▸ **GIVEN PASSAGE**
****************

In December 2020, Paul Williams of East Mt. Airy, then 79, who had a career almost six decades ago as a Doo-wop singer and who later spent decades as a social worker for troubled youth, told me about a friend of his, Rich Krassen. Krassen, then 80, had written an interesting memoir called "Breadcrumbs on my Journey." Williams had met Krassen when they played basketball against each other - Williams for Central High School and Krassen for Lincoln High School - and they became lifelong friends.
When I contacted Krassen, a former resident of Germantown and Oxford Circle, and asked if I could interview him, he told me he had just received the worst news of his life. “I just found out that I have stage 4 pancreatic cancer,” he said. “Your life and the lives of your wife and family and friends are turned upside down. Being 80 is not just a number now, but a number that may go no higher.
“All those wonderful years that led up to this seem not to matter anymore. It is now days of pain and uncertainty ... This pancreatic cancer is terminal. I was told that six months to two years is most likely with treatment.”
We stayed in touch periodically, and during the last conversation we had a few months ago, he said, “Len, please write an obituary about me. I trust you to say the right things. I just want my book to be legendary!”
How do you respond to such a plea? I said, “Rich, don't be silly. You may wind up writing my obituary.”

****************

▸ **RAW DATA**
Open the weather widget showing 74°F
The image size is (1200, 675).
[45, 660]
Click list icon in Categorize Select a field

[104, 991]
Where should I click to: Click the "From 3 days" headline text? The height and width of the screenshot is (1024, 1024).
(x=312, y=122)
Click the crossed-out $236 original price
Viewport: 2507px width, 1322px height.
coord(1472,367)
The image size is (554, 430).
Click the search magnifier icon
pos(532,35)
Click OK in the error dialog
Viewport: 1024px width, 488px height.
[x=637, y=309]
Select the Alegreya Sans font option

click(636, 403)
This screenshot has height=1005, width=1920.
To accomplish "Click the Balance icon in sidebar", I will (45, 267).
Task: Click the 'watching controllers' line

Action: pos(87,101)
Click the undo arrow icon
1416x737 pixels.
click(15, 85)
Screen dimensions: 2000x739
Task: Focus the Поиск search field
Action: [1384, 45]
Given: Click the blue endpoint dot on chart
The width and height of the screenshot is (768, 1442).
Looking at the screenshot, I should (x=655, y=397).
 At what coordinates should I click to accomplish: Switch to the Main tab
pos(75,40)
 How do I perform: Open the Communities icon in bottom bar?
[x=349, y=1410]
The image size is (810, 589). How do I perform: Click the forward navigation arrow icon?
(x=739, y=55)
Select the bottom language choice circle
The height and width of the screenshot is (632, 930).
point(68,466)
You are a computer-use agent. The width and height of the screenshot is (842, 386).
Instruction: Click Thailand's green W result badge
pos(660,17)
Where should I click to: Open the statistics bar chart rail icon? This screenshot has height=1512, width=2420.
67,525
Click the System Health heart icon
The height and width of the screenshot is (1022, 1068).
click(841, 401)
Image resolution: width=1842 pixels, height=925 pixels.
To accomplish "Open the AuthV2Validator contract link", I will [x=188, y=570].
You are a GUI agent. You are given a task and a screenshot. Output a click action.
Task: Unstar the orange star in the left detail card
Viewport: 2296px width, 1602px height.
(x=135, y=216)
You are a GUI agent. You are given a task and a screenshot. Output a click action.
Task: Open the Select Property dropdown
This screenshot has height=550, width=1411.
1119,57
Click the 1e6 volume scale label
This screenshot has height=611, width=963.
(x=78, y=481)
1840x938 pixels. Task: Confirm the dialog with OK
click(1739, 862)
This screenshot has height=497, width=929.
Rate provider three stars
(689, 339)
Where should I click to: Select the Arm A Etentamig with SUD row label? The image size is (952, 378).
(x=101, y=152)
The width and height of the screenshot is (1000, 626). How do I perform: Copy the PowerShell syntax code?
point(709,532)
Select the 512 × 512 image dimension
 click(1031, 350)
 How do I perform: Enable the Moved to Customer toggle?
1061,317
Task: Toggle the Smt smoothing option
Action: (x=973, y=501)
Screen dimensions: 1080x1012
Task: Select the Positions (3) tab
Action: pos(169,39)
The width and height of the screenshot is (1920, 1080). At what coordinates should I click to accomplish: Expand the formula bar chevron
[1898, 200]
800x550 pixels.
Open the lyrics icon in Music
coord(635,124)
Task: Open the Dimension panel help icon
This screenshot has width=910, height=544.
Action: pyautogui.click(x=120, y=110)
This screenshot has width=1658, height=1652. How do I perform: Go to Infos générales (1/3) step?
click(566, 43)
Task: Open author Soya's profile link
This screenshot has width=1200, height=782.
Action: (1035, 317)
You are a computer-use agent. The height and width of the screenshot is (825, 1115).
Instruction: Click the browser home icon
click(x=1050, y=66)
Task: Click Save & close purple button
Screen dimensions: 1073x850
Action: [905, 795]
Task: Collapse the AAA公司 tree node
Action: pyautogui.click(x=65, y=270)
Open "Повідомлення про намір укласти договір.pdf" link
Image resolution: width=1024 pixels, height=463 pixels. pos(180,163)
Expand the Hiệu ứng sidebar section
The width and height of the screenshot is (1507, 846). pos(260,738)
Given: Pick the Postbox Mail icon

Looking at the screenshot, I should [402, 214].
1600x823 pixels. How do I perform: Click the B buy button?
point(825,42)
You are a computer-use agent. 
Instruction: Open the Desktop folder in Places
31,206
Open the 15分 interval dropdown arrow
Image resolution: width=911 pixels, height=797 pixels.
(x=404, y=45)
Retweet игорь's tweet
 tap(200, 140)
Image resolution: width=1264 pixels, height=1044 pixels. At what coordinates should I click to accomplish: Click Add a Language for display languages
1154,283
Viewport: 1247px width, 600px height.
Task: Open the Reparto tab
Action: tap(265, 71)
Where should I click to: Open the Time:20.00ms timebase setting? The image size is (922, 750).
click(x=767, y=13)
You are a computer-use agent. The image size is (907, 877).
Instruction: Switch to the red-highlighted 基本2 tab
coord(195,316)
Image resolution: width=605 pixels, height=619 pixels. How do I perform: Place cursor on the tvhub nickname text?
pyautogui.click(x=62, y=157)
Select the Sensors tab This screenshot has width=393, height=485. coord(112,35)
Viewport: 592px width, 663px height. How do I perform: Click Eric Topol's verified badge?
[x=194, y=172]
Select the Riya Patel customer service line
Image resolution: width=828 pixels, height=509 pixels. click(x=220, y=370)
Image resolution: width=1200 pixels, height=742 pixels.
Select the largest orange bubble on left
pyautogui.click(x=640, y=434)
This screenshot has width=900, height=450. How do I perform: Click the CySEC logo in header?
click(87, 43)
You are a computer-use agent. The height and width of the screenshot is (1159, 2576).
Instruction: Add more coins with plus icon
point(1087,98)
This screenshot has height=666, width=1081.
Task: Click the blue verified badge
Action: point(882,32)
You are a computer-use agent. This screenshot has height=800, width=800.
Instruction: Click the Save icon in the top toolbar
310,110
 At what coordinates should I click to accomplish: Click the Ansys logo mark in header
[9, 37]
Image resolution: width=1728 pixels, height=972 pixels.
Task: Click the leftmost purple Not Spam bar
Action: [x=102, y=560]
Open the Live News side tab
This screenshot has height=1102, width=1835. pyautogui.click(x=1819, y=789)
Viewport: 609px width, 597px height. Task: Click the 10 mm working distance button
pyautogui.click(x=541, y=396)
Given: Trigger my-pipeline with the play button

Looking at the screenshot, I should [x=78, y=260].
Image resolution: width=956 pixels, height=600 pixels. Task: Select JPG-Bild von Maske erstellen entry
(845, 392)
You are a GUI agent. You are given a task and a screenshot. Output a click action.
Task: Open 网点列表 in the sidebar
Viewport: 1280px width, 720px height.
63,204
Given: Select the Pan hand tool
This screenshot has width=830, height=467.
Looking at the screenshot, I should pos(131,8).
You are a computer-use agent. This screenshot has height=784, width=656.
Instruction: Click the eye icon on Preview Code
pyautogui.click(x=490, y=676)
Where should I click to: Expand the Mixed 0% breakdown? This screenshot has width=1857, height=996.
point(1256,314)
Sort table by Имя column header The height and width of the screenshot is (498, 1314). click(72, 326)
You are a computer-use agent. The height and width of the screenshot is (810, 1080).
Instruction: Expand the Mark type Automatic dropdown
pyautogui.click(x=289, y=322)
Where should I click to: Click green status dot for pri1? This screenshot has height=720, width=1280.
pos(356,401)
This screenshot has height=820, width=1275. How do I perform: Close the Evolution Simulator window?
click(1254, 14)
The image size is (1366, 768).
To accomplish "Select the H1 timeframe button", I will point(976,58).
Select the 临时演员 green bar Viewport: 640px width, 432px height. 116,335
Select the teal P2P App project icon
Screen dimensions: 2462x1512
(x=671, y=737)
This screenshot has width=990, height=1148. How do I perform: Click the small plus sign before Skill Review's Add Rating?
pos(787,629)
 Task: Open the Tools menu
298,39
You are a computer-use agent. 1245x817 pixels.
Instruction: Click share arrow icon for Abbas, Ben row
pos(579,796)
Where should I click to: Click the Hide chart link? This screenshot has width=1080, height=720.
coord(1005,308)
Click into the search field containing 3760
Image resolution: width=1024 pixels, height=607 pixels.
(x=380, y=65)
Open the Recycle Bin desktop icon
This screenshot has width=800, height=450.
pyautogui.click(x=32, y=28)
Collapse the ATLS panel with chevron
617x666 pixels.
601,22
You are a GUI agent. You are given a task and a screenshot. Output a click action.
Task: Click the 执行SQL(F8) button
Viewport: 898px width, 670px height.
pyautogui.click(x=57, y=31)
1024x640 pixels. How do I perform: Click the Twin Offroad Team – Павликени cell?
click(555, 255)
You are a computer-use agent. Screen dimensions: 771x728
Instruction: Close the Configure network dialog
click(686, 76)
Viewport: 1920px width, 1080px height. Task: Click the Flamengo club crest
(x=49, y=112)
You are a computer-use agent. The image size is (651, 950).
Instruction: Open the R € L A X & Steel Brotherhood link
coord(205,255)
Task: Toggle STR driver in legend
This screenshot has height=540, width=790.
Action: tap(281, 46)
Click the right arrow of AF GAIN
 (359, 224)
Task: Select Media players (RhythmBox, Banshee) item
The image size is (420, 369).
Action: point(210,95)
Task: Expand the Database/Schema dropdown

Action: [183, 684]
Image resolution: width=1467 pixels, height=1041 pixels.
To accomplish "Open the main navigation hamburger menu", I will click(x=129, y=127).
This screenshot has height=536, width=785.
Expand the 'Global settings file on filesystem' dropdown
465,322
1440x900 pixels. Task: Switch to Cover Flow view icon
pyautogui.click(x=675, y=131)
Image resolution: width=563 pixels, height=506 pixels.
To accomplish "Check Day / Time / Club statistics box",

****************

▸ **TASKS FOR THIS EXERCISE**
(a) For each statement, say whether it agrees with the passage about Rich Krassen. Answer yes or no and quote the deciding words from the passage.
(i) Williams played basketball for Lincoln High School.
(ii) Krassen was told that six months to two years was most likely with treatment.
(iii) Krassen asked the writer to write an obituary about him.
(b) Rewrite the passage about Rich Krassen between "When I contacted" and "go no higher.", inclusive, replacing "worst news" with "hardest news".
(c) In the passage about Rich Krassen, what was the title of the memoir Krassen had written?

▸ **RESULTS OF THE EXERCISE**
(a)
(i) No: "Williams for Central High School and Krassen for Lincoln High School"
(ii) Yes: "I was told that six months to two years is most likely with treatment."
(iii) Yes: "Len, please write an obituary about me."

(b)
When I contacted Krassen, a former resident of Germantown and Oxford Circle, and asked if I could interview him, he told me he had just received the hardest news of his life. “I just found out that I have stage 4 pancreatic cancer,” he said. “Your life and the lives of your wife and family and friends are turned upside down. Being 80 is not just a number now, but a number that may go no higher.

(c) "Breadcrumbs on my Journey"